#### TASK BRIEF
Copy the lines starting at the one containing "width=932 pixels, height=550 pixels." and ending at the one containing "variant-name-text: Карлена (стандарт)", replacing "currency-label" with "currency-text". Leave everything else unchanged.

● ● ● ●

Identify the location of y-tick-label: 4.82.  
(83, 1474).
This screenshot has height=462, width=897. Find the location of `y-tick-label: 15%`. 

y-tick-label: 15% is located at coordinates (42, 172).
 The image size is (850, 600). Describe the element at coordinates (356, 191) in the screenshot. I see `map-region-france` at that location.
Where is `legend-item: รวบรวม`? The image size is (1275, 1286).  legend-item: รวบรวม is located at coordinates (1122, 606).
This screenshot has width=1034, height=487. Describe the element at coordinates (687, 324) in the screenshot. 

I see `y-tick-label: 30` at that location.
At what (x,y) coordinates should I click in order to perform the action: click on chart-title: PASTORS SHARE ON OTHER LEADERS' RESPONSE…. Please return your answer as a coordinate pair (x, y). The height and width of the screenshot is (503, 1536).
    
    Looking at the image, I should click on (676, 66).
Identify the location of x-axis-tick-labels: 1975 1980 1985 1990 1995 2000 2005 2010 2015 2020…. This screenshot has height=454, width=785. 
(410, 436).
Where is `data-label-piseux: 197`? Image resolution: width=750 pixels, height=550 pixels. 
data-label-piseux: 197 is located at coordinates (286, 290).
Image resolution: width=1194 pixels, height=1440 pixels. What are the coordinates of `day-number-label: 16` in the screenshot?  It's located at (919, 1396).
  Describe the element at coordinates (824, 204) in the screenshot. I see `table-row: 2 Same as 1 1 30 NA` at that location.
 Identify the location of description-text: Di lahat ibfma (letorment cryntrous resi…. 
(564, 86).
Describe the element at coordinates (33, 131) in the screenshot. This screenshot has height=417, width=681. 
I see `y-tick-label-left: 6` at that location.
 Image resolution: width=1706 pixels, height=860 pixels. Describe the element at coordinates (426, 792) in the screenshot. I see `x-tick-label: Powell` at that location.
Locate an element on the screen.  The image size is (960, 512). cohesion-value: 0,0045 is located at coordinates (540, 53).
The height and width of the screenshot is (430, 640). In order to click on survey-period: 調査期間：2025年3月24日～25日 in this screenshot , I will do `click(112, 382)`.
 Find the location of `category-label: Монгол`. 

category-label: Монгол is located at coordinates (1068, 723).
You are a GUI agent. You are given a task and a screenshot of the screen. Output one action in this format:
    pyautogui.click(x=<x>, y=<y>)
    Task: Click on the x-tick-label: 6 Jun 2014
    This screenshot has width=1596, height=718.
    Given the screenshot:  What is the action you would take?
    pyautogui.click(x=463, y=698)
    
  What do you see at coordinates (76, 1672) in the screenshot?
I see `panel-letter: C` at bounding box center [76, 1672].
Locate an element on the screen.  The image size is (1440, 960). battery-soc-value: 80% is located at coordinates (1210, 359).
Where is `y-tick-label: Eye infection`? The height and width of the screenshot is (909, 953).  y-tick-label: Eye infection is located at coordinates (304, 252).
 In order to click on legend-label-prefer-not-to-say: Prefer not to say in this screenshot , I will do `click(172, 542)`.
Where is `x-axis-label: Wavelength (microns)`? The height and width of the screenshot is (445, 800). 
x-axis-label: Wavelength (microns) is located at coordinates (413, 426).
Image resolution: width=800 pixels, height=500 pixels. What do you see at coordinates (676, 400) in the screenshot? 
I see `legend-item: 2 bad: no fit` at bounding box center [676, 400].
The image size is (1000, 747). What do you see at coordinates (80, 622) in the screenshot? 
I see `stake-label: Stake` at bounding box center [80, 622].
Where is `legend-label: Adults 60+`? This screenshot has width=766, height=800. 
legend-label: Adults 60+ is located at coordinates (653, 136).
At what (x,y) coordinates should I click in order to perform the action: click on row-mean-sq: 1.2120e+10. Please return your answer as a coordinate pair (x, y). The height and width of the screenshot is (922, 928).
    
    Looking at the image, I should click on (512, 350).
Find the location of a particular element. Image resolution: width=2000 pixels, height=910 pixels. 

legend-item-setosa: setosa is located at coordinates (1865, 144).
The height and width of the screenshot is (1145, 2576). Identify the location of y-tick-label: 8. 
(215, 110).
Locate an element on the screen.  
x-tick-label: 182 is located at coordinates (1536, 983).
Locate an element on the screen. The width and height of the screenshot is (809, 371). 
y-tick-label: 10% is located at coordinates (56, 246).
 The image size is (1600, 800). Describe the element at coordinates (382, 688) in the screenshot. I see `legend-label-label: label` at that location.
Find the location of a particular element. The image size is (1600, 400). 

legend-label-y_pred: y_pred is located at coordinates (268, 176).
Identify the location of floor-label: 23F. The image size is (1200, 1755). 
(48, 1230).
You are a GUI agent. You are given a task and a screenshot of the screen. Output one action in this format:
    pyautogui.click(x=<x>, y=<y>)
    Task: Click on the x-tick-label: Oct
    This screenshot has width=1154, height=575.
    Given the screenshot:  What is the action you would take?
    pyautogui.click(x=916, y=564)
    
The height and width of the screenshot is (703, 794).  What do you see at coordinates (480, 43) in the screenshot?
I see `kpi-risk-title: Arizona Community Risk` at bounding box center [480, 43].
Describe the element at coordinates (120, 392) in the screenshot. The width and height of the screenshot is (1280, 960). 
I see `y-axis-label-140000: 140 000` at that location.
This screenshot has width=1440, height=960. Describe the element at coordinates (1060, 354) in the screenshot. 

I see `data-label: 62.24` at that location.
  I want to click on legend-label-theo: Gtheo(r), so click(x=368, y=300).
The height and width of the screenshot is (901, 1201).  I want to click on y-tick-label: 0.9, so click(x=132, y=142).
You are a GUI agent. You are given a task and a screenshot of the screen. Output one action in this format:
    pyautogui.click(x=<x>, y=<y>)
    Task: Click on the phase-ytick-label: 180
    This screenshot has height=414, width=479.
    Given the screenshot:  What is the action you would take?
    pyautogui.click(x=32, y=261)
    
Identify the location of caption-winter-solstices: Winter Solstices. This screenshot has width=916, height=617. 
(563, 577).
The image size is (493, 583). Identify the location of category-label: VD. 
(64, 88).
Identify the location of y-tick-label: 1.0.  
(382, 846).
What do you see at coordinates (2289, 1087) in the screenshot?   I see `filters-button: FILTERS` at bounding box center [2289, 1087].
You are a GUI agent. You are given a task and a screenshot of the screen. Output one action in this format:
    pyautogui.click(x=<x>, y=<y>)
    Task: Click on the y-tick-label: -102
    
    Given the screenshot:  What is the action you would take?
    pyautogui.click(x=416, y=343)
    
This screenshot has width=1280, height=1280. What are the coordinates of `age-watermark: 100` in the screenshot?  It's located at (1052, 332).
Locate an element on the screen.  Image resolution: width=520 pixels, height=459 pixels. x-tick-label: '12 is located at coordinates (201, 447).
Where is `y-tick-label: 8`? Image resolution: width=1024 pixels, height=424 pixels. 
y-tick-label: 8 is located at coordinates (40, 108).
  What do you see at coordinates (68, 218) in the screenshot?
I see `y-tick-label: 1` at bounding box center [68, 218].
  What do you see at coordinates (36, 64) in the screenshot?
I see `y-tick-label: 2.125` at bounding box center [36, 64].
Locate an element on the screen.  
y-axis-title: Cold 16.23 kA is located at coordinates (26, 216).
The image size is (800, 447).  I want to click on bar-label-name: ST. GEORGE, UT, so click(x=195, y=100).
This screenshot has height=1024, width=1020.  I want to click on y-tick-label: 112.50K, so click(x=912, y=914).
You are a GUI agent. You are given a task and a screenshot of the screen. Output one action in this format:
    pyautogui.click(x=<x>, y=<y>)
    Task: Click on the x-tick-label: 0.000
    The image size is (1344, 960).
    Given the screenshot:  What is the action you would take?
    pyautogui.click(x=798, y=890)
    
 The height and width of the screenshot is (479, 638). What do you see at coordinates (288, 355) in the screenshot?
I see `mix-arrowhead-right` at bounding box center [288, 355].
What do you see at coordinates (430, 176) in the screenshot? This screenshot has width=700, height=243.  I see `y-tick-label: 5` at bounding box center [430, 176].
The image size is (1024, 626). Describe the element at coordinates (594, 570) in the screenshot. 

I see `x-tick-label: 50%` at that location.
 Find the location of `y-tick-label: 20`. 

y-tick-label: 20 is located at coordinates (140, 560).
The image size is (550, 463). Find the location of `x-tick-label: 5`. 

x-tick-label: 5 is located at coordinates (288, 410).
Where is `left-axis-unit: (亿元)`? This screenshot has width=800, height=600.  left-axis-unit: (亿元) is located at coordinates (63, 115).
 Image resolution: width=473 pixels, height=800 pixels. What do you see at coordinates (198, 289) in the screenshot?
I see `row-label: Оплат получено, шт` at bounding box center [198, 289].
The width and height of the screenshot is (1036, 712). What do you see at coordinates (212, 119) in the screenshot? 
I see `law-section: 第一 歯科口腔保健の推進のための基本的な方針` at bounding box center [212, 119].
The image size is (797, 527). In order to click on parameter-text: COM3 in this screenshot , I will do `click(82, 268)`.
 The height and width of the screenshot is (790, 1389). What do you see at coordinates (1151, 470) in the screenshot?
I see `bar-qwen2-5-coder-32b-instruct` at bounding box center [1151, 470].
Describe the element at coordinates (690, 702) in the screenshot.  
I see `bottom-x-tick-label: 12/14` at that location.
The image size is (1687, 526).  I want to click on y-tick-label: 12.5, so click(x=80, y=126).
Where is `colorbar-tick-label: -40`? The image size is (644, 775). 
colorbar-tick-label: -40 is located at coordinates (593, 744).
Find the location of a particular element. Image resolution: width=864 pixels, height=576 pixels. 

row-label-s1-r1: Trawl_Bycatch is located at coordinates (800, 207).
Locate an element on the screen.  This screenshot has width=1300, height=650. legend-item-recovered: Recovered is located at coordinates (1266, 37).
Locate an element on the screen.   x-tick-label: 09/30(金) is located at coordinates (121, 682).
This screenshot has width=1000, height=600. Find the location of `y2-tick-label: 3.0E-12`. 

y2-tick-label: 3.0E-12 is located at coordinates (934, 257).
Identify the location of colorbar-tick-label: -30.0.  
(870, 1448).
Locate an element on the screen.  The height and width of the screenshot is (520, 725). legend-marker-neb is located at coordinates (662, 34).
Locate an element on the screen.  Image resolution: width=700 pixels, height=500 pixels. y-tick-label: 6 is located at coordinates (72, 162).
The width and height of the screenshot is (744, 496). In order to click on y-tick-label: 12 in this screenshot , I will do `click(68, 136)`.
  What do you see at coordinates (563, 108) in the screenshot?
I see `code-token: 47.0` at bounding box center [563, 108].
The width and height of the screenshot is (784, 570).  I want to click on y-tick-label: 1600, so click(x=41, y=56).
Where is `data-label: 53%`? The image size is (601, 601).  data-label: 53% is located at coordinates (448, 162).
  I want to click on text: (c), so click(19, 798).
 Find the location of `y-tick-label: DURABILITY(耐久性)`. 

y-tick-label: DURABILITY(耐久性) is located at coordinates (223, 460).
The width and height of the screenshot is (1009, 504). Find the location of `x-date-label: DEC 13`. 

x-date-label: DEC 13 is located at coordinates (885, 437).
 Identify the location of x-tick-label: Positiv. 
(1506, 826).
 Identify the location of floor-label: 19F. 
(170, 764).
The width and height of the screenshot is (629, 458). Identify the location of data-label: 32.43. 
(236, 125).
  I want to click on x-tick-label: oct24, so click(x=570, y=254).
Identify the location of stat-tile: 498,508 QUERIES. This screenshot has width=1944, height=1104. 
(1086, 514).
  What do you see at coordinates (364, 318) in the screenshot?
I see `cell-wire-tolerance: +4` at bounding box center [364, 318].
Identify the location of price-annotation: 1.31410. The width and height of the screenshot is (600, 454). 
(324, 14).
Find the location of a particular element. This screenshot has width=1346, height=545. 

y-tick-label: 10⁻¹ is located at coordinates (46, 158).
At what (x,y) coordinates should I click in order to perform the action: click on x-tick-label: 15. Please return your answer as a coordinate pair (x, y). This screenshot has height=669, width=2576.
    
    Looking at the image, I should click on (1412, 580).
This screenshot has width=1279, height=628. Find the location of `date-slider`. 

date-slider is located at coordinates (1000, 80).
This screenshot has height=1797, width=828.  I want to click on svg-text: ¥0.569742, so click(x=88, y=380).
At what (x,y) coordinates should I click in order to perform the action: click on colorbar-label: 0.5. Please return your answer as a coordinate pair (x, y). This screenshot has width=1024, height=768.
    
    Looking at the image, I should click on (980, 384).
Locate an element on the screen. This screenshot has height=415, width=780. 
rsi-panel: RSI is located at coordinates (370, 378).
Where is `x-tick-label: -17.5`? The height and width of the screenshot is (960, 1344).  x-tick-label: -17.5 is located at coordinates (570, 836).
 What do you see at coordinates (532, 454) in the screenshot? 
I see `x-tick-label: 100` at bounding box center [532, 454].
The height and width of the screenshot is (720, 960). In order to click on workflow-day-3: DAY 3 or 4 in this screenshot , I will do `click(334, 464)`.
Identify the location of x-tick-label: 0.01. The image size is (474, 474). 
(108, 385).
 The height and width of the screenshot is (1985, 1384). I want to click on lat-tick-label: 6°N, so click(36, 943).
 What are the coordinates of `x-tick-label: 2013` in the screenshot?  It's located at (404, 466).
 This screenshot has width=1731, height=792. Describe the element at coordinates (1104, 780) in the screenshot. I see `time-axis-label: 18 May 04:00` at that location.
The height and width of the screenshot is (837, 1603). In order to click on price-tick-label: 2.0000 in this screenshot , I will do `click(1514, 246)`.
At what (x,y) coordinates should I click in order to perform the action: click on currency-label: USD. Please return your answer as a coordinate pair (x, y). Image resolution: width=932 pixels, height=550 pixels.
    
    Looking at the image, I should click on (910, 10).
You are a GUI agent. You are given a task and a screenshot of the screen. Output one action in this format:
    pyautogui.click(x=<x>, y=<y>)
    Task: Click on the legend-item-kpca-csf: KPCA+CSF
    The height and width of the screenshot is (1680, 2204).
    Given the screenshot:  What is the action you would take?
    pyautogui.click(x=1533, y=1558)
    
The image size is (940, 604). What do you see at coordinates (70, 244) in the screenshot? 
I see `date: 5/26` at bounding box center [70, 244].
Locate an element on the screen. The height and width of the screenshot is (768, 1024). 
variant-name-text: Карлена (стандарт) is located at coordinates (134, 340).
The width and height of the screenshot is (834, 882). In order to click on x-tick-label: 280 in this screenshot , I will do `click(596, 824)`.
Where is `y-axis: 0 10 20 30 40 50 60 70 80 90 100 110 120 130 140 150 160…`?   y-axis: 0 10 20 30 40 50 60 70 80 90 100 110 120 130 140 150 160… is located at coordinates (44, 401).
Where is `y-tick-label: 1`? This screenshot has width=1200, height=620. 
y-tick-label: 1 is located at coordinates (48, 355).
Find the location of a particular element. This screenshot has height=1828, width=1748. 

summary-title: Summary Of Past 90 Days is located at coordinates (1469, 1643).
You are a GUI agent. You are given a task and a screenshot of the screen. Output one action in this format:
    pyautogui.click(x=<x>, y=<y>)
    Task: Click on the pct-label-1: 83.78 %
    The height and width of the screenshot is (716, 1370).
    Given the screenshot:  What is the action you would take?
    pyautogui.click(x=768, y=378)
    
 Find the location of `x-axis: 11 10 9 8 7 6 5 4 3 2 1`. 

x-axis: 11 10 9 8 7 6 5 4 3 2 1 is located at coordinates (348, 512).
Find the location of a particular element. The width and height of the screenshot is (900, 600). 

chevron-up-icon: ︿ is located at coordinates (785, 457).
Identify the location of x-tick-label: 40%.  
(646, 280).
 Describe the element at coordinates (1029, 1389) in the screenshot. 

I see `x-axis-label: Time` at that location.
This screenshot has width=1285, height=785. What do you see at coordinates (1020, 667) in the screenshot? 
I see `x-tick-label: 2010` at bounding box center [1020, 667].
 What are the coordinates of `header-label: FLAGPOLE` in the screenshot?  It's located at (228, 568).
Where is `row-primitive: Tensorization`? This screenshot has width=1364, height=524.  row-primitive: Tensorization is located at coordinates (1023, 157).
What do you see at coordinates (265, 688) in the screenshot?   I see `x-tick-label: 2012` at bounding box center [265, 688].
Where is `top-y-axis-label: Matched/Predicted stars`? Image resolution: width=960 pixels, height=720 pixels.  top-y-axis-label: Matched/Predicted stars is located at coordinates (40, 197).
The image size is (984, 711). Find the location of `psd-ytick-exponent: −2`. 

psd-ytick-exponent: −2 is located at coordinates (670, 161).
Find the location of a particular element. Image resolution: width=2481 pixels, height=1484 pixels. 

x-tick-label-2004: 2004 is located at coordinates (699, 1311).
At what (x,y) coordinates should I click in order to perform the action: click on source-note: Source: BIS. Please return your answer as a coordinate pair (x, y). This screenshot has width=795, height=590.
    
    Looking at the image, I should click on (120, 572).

● ● ● ●

#### EXERCISE SOLUTION
At what (x,y) coordinates should I click in order to perform the action: click on currency-text: USD. Please return your answer as a coordinate pair (x, y). Image resolution: width=932 pixels, height=550 pixels.
    
    Looking at the image, I should click on (910, 10).
You are a GUI agent. You are given a task and a screenshot of the screen. Output one action in this format:
    pyautogui.click(x=<x>, y=<y>)
    Task: Click on the legend-item-kpca-csf: KPCA+CSF
    The height and width of the screenshot is (1680, 2204).
    Given the screenshot:  What is the action you would take?
    pyautogui.click(x=1533, y=1558)
    
The image size is (940, 604). What do you see at coordinates (70, 244) in the screenshot? 
I see `date: 5/26` at bounding box center [70, 244].
Locate an element on the screen. The height and width of the screenshot is (768, 1024). 
variant-name-text: Карлена (стандарт) is located at coordinates (134, 340).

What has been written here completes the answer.